From the Ruins of Preservation: A symposium on rethinking heritage through counter-archives
Colonial legacies in heritage preservation have intersected and clashed with local realities since their inception. Heritage sites have often been created by way of processes which segregate them both temporally and geographically from the contemporary world, and the people who live with and amongst them. This might result in restrictions of habitation and cultivation, religious and ritual practice, and the removal of entire local settlements from inside and around natural and cultural heritage sites. Individuals and communities, however, have always had their own ways of preserving and engaging with material and immaterial significances. Objects, places and landscapes were and are embedded and reactivated in the domains of contemporary life. These realities defy and challenge the disciplinary baggage, canons and categories as well as prevailing methods, discourses, concepts and practices of heritage studies, which in many cases have proved unhelpful in engaging such records outside of “the archive” as it is conventionally understood.

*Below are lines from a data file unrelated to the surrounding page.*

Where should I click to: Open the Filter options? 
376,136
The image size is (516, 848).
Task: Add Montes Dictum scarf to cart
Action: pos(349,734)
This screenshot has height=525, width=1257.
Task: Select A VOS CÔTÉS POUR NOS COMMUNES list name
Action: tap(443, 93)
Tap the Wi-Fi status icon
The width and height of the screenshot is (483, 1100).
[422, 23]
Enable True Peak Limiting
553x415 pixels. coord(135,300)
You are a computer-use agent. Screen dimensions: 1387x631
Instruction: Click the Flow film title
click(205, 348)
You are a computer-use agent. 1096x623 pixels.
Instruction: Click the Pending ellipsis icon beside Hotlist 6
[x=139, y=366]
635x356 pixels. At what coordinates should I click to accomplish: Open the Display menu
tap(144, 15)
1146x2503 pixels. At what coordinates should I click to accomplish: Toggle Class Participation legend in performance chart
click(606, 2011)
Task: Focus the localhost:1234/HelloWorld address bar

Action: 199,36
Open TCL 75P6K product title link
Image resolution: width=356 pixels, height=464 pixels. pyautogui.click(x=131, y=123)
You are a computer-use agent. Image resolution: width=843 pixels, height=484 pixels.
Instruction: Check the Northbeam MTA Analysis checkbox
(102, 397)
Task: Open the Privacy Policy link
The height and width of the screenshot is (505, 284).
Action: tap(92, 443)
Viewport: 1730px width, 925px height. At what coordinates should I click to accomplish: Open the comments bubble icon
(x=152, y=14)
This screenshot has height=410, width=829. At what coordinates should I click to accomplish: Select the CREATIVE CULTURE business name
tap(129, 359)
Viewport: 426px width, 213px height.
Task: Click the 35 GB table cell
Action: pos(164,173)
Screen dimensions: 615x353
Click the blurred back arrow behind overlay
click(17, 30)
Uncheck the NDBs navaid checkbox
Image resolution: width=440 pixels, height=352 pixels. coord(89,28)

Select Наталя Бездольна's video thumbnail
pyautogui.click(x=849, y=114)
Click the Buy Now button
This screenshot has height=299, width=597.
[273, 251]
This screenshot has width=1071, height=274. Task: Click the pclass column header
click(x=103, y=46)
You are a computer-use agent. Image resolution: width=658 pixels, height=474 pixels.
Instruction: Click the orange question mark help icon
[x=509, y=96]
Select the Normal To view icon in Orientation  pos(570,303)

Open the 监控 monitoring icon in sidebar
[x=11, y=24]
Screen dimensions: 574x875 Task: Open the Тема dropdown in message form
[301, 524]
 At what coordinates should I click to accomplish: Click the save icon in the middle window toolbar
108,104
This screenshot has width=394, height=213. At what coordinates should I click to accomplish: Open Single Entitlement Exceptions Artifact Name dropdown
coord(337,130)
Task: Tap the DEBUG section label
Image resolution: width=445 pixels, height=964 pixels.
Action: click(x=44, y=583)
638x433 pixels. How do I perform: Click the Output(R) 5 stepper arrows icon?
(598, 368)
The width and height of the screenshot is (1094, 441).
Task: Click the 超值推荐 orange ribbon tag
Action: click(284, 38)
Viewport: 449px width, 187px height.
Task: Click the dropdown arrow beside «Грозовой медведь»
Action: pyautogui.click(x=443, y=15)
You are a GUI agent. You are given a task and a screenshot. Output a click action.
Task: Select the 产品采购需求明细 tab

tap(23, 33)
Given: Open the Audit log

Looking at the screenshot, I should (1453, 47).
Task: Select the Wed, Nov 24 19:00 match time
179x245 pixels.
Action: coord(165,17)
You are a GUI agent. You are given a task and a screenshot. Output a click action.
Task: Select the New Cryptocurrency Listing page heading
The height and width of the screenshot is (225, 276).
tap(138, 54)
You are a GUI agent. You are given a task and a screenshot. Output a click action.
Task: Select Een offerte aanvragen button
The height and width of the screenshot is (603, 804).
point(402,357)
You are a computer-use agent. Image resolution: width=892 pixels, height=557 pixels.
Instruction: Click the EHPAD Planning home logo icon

The problem of adequately engaging the histories of these intersections has been exacerbated by methodological challenges. Historians have long ignored the gaps and unspoken emotions and bodies in written and visual archival sources. Visual analyses often lack the methods to engage with different iterations of the diverse and heterogenous agencies of both humans and nonhumans outside of the scope of official archives—the locals going about their lives in ancient ruins; the workers who labour on archaeological excavations; those often nameless individuals who serve as human scales next to an excavated building; the local guides who help “open up” landscapes to preservationists; or the agencies and affordances of forms of material culture themselves. Due to a turn against the forms of authority empowered in conventional archival sources, critical heritage studies have largely denied the usefulness and significance of archives for the study of such non-official forms of heritage preservation, which has led to the de-privileging of historical and visual analysis. This frustration has resulted in a general turning away from such sources by researchers within heritage studies to focus on contemporary issues, and their accompanying methods, especially “oral history” and ethnography. However, this move has frustrated historians who have seen heritage studies as a field in which the historical contexts of the contemporary phenomena which such scholars study has been effectively written out of the picture.